Straw Bale Gardening: A Beginner’s Guide

Once you’ve acquired your bales, they’ll need a bit of prep to be ready for planting. Choose the spot where you want your garden — the sunnier, the better — and arrange your straw bales. Make sure that the cut end is facing up, so that the pieces of straw act like straws and will absorb water efficiently.

The first step is to saturate them with water. Use your hose to drench them until the water begins to run out from underneath the bale.

A gardener transplants an eggplant seedling into a straw bale. Plants can be planted in straw bales from seed or transplanted when they are bigger.

Because a straw bale doesn’t have the nitrogen that soil contains, you’ll need to add some.
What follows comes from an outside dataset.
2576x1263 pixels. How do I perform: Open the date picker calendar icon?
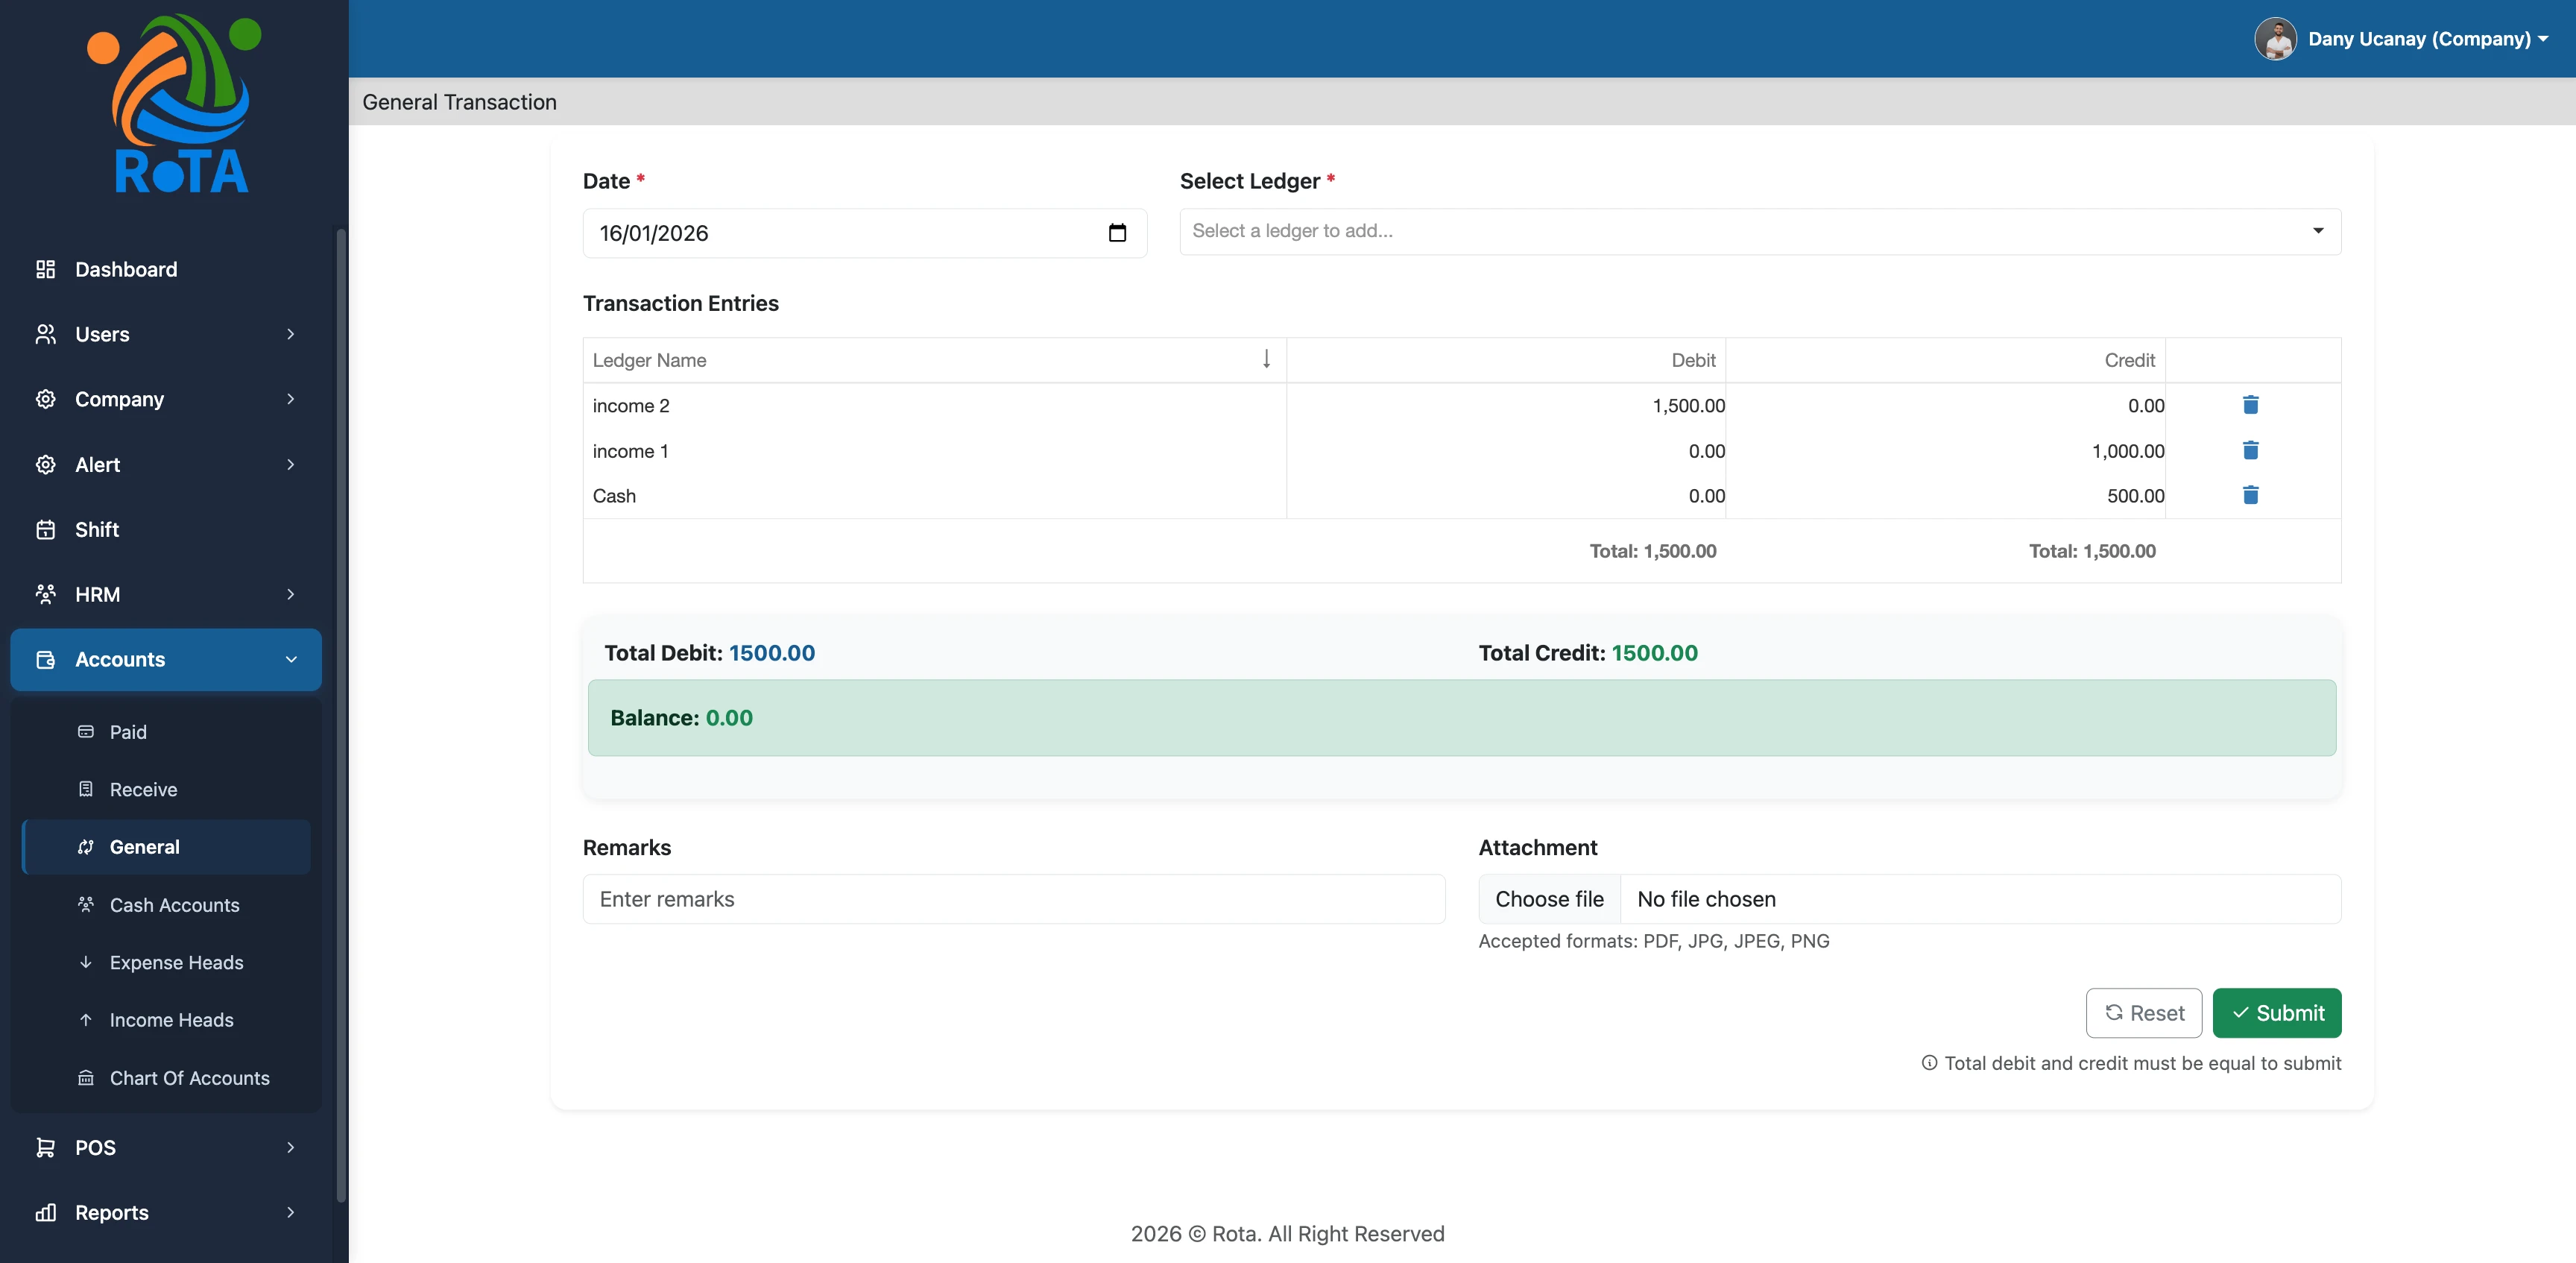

There are multiple options for nitrogen sources, but one of the best is blood meal. Sprinkle about three cups over the top of each bale, water it in well and leave it to soak in. That’s it for day one. For the next two weeks, follow this schedule:

Day 2: Water thoroughly, adding at least 1 gallon (3.78 liters) of water to each bale.

Day 3: Sprinkle 3 cups (0.75 quarts) blood meal over each bale and water it in with 1 gallon (3.78 liters) of water. Once you start adding your blood meal, don’t overwater, which will force the nutrients out of the bale. You want the bale wet enough to start breaking down, but not so wet that your blood meal runs out the bottom.

Day 4: Water

Day 5: Sprinkle 3 cups (0.75 quarts) blood meal over each bale and water it in with 1 gallon (3.78 liters) of water.

Day 6: Water

Day 7: Sprinkle 1.5 cups (0.3 quarts) blood meal over each bale and water it in with 1 gallon (3.78 liters) of water.

Day 8: Sprinkle 1.5 cups (0.3 quarts) blood meal over each bale and water it in with 1 gallon (3.78 liters) of water.

Day 9: Sprinkle 1.5 cups (0.3 quarts) blood meal over each bale and water it in with 1 gallon (3.78 liters) of water.

Day 10: Water

Day 11: Water

Day 12: Water

Day 13: Water and add 2 cups (0.5 quarts) of all-purpose 5-5-5 fertilizer.

Day 14: You are ready to plant.

All the nitrogen will make the straw start composting, which in turn creates a healthy environment for plants. On day 14, you’re ready to plant. Make a divot in the straw and insert seedlings, pressing a peat moss and soil mix around them. If you are planting from seeds, spread a 1 to 2 inch (2.5 to 5 centimeter) thick layer of potting soil over the tops of your bales and plant your seeds in that, according to the instructions on the package, or as you normally would plant them.